Paula sintió calor y no pudo apartar la mirada. 


Estaba tan cerca que podía ver las líneas que surcaban la parte exterior de sus ojos y la cicatriz de la boca, y deseó pasar un dedo por ella, para ver si era tan suave como parecía. Sus ojos eran oscuros y la miraban con perplejidad. 


Entonces, bajó a la boca.


—Confíe siempre en su instinto —dijo él.


Si hubiese sabido lo que le decía su instinto en ese momento… Lo tenía tan cerca que podía sentir su aliento en la cara. Todos los músculos de su cuerpo se tensaron. Aquel hombre era como un imán. Entonces, Paula pensó que tenía la nuca húmeda, y los rizos, que se había peinado al menos diez horas antes, enmarañados.


¿Diez horas antes? Retrocedió corriendo, pensando en lo despeinada que debía de estar. 


Seguro que tenía brócoli entre los dientes, y no se había duchado esa mañana…


Y tenía su orgullo. Ni siquiera sabía por qué le gustaba aquel hombre, pero si se planteaba sucumbir a la intensa atracción que sentía por él, al menos debía hacerlo estando limpia y oliendo bien.


—Creo que me voy a la cama —dijo con voz ronca.


—Sólo son las ocho.


Ella se pasó la lengua por los dientes.


—Ha sido un día muy largo.


Pedro asintió y posó la vista en su pecho lo suficiente como para que Paula tuviese que aceptar lo que ya sabía, que se le habían endurecido los pezones y él se había dado cuenta.


—Puede llevarse el diamante a dormir —le dijo ella sin bajar la vista.

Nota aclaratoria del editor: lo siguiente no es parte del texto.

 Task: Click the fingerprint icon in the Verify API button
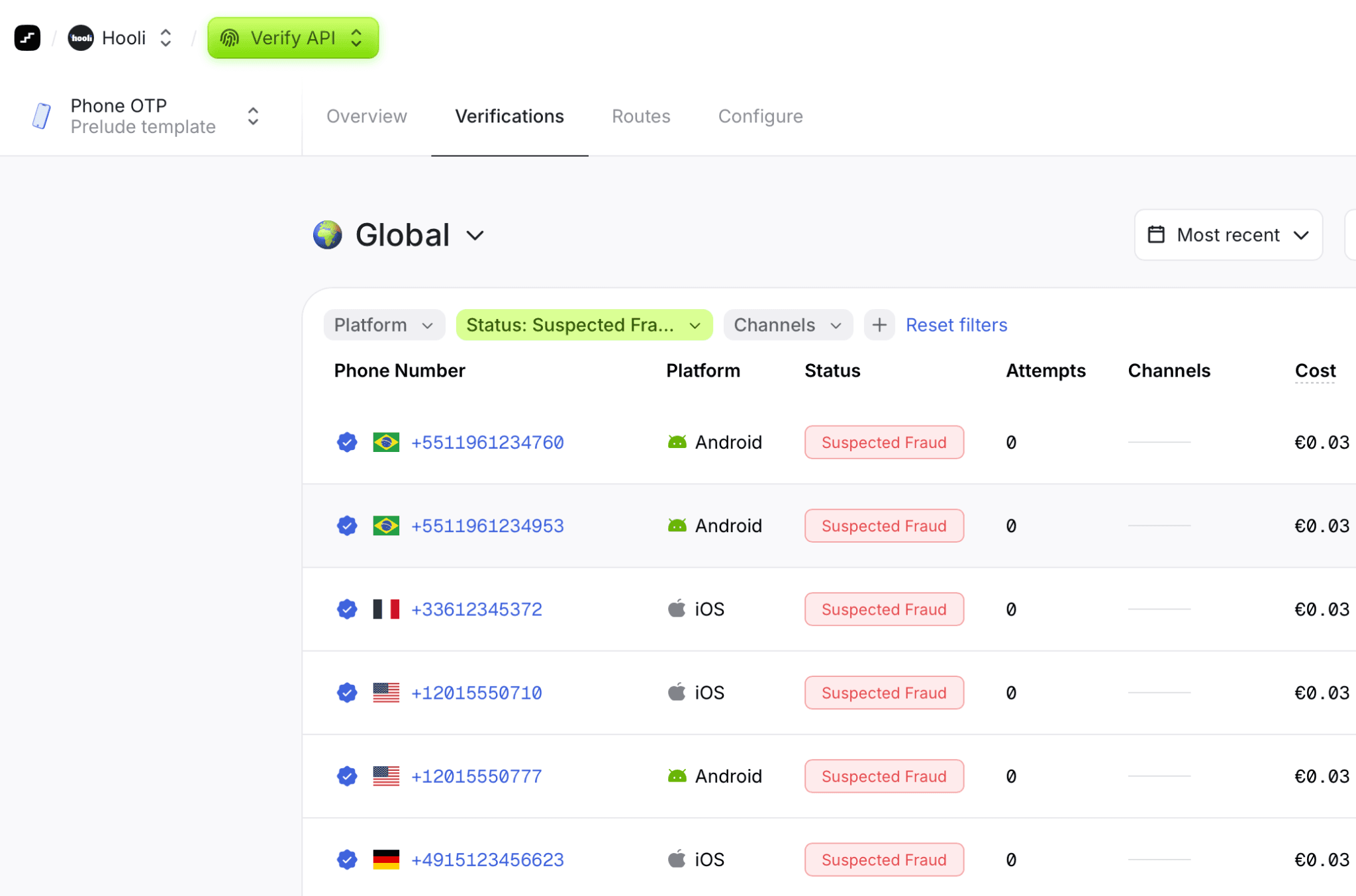[231, 38]
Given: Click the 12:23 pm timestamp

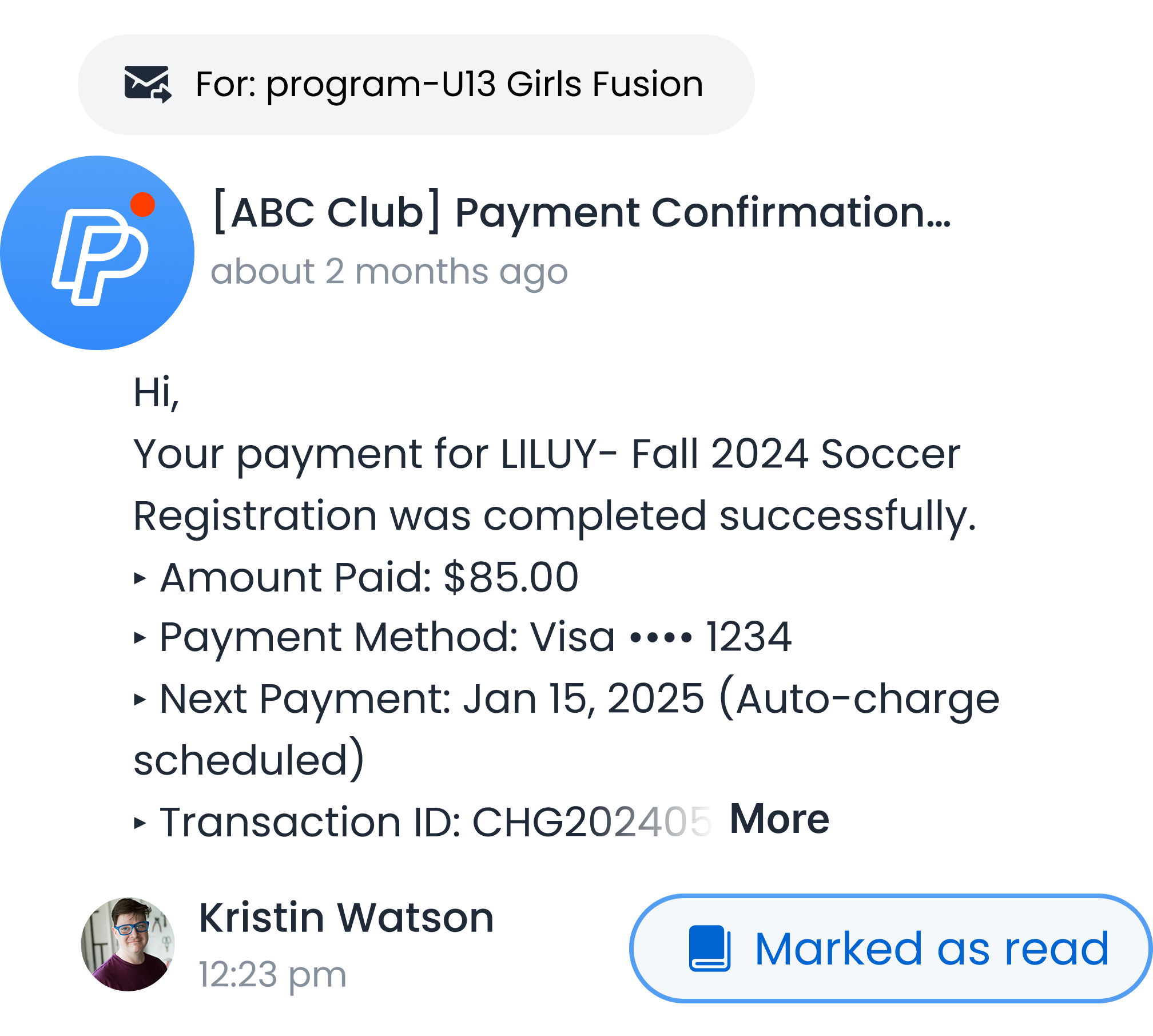Looking at the screenshot, I should 273,974.

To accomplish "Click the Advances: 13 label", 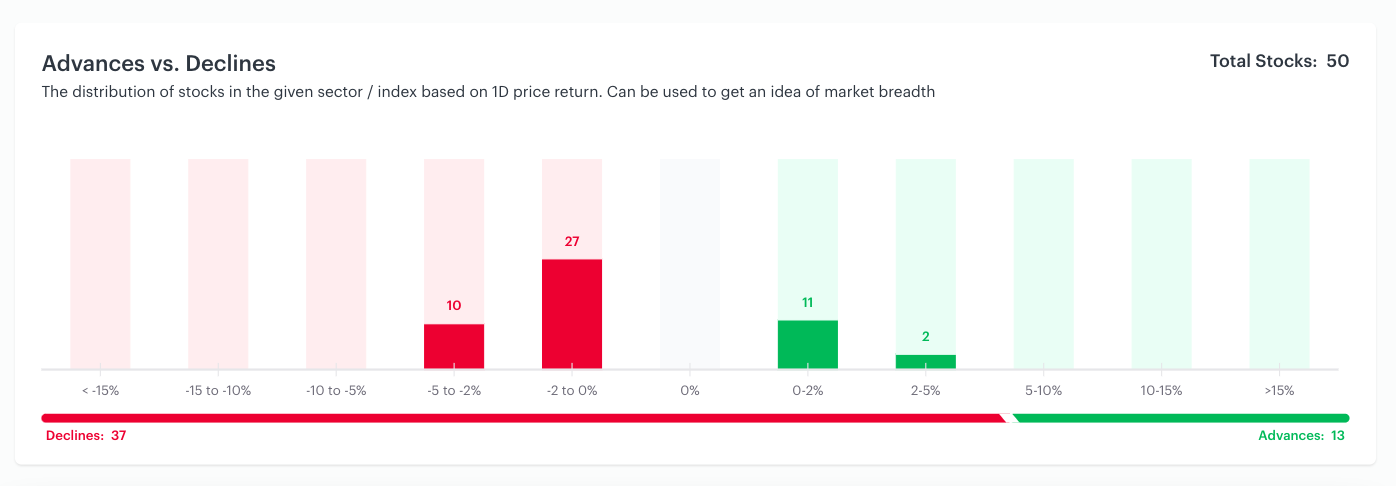I will coord(1301,436).
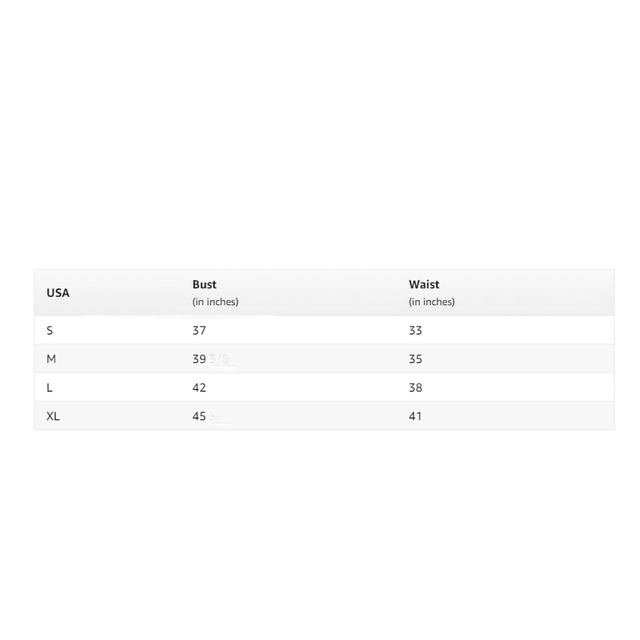The image size is (640, 640).
Task: Click the faded fraction beside bust 39
Action: [220, 359]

Y se sintió torpe.


Pedro hizo una mueca.


Ella se ruborizó. Seguro que la mujer a la que iba a regalarle el diamante era mucho más sofisticada que ella, seguro que nunca se despeinaba.


—Parece que tiene calor —comentó él en tono divertido.

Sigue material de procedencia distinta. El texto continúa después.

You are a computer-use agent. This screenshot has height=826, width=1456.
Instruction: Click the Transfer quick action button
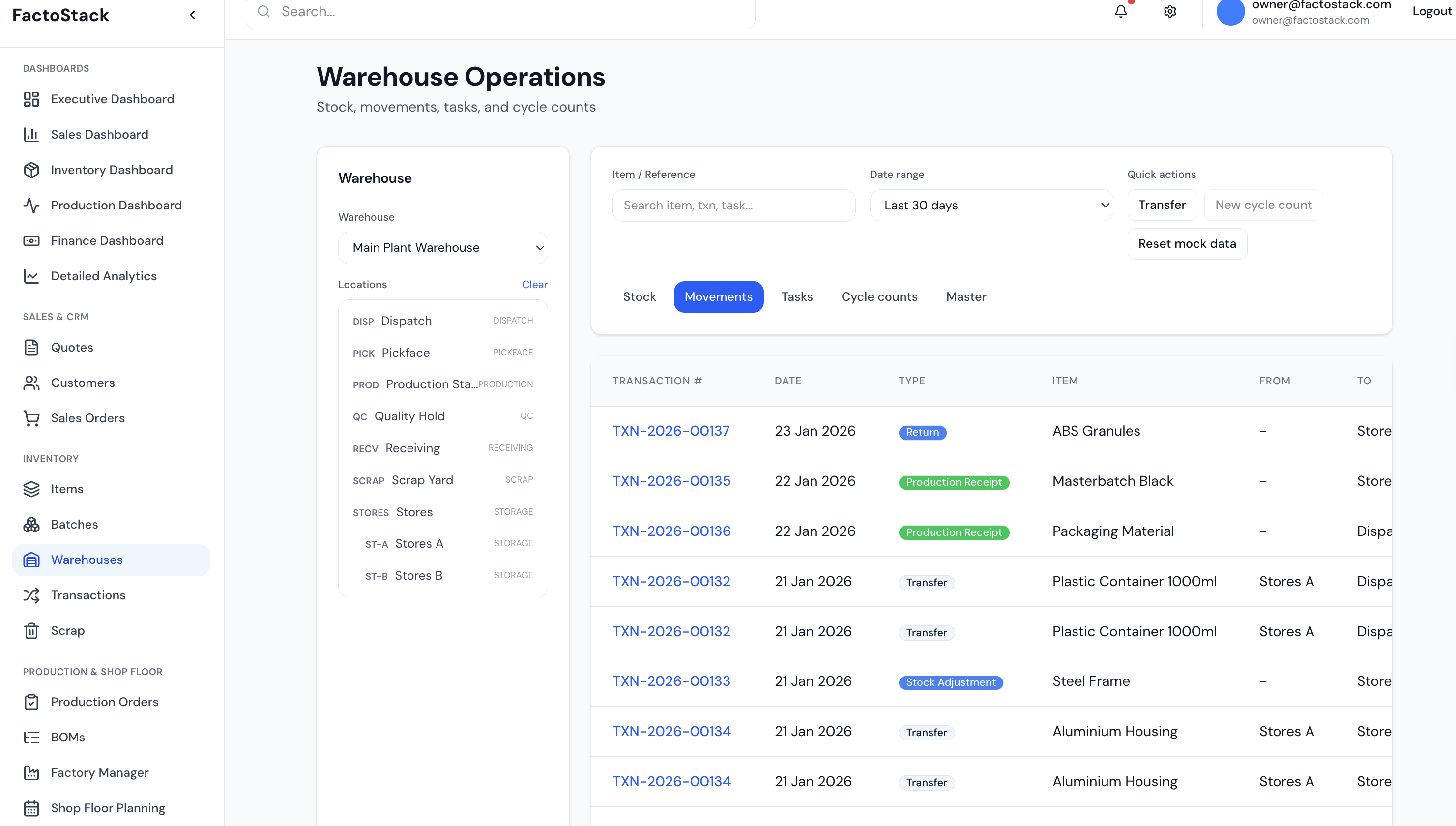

—Debería bajar el aire acondicionado. Hace mucho calor aquí, a causa de las luces —dijo ella después de aclararse la garganta—. Buenas noches.


Y se marchó antes de que a él le diese tiempo a responder.

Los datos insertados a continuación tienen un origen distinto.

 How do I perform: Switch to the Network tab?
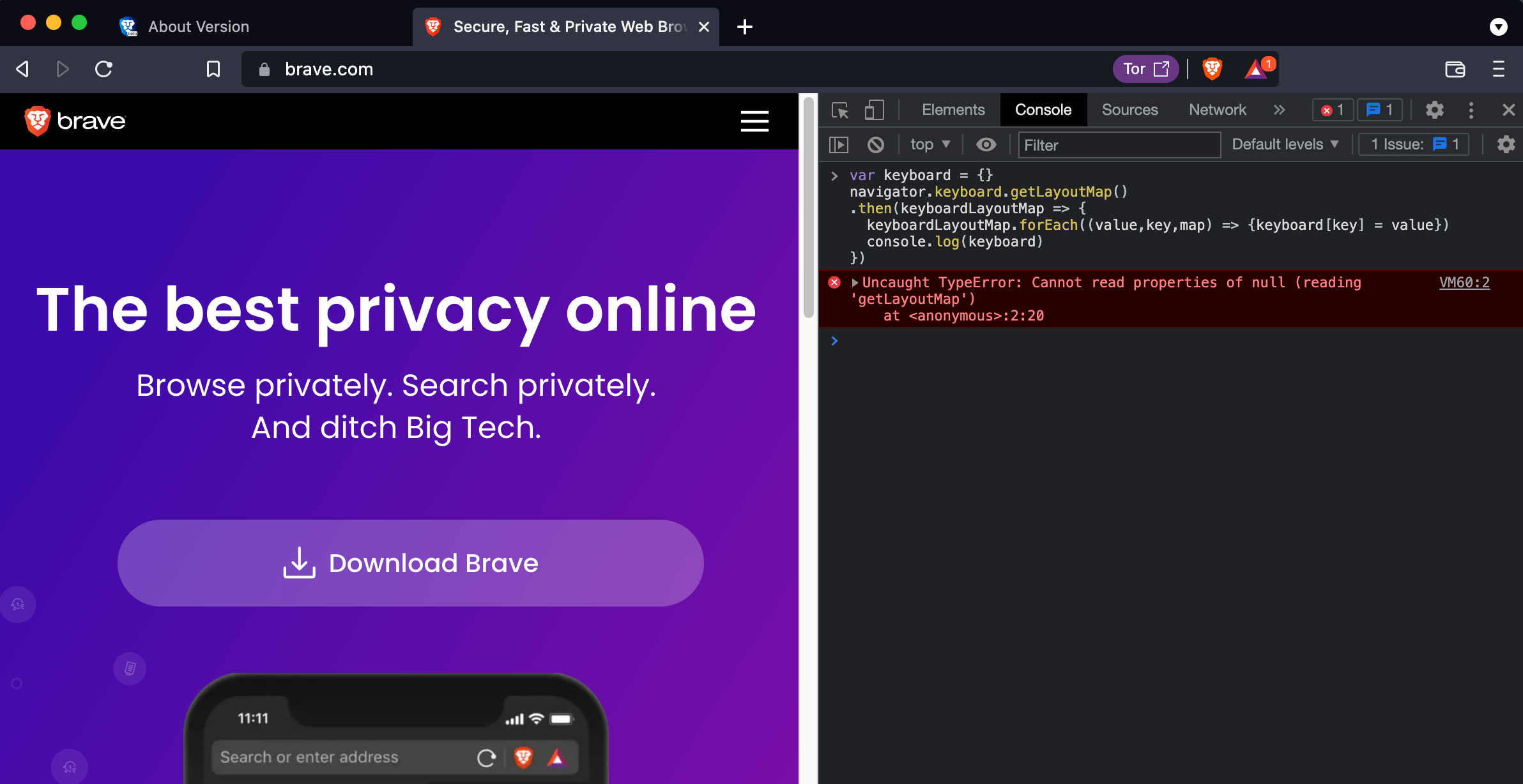pyautogui.click(x=1216, y=110)
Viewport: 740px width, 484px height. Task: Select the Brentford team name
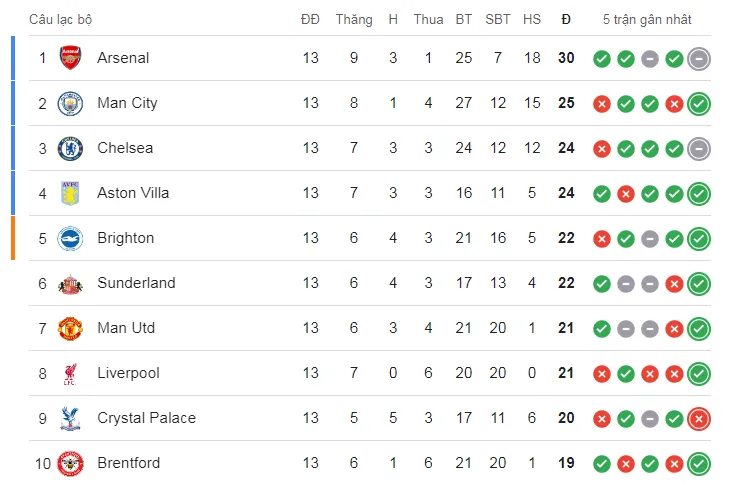pos(128,463)
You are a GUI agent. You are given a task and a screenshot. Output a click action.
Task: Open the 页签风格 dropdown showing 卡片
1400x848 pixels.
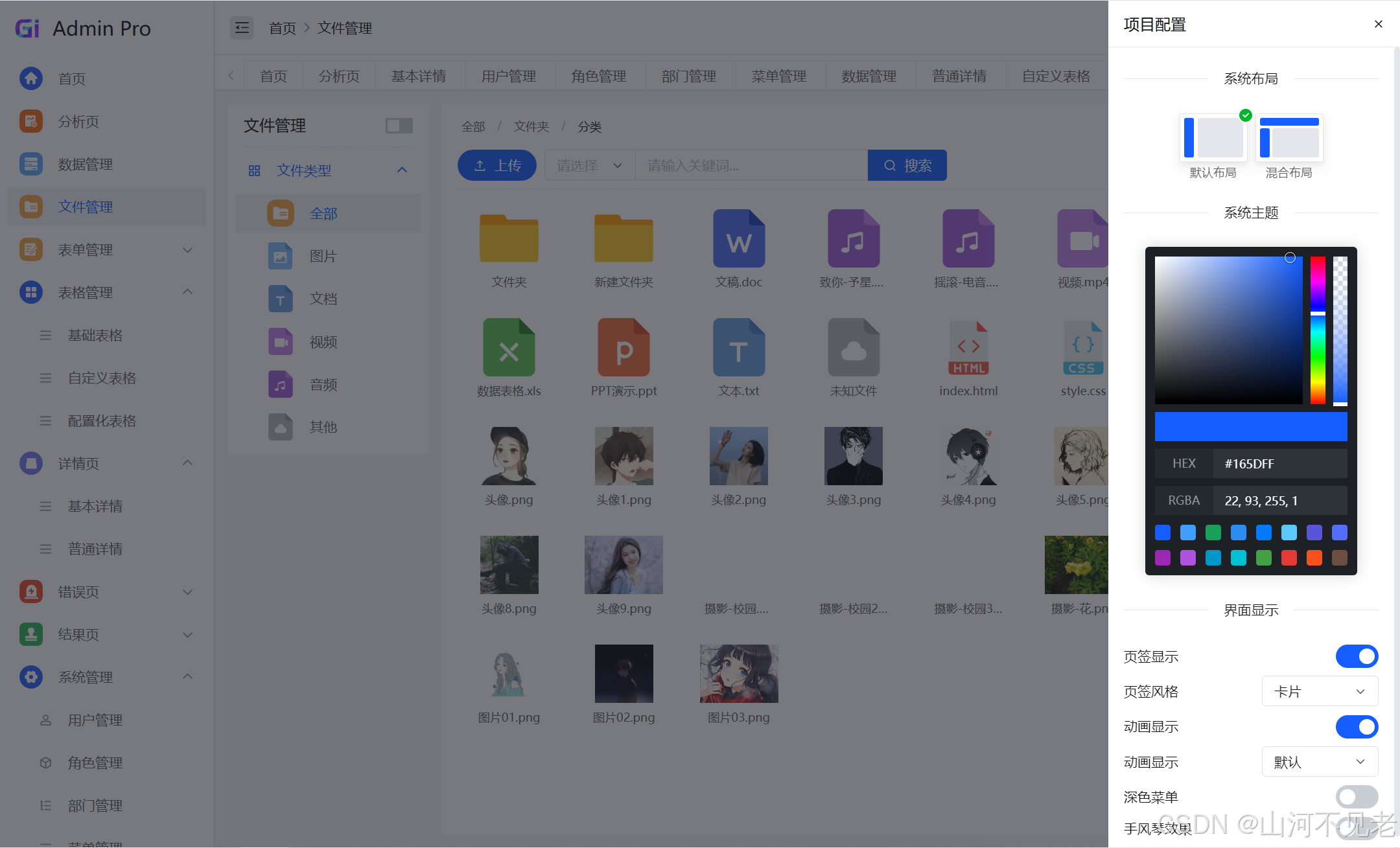tap(1320, 691)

UN ASUNTO ESCANDALOSO: CAPITULO 7




—¡Estupendo!


Paula dio un portazo y subió las escaleras murmurando entre dientes.


Era cierto que Horacio Blackstone no había sido un santo, pero gracias a él su madre y ella habían vivido muy bien. Por eso Sonya y Paula eran de las pocas personas que habían llorado su pérdida.


Abrió la puerta del taller y la cerró con otro portazo.


Sonya había ido a vivir con Horacio y su hermana, Úrsula, a la edad de doce años. 


Úrsula se había deprimido cuando habían raptado a su hijo recién nacido y se había quitado la vida. Había sido imposible consolar a Horacio, así que Sonya se había quedado a vivir con él para cuidar de sus sobrinos Kimberley y Ramiro. Cuando ella se había quedado embarazada, Horacio la había convencido para que se quedase con su hija y la criase con todas las comodidades que tenían sus propios hijos. 


Horacio le había pagado los estudios a Paula y, a lo largo de los años, habían ido forjando un vínculo de cariño que la había llevado a pensar que, a veces, parecía llevarse mejor con ella que con sus propios hijos.


Pensó que la gente no conocía al verdadero Horacio. Tenía muchos defectos, pero Sonya y ella habían conocido una parte de él que no dejaba entrever a casi nadie. Y siempre le estarían agradecidas.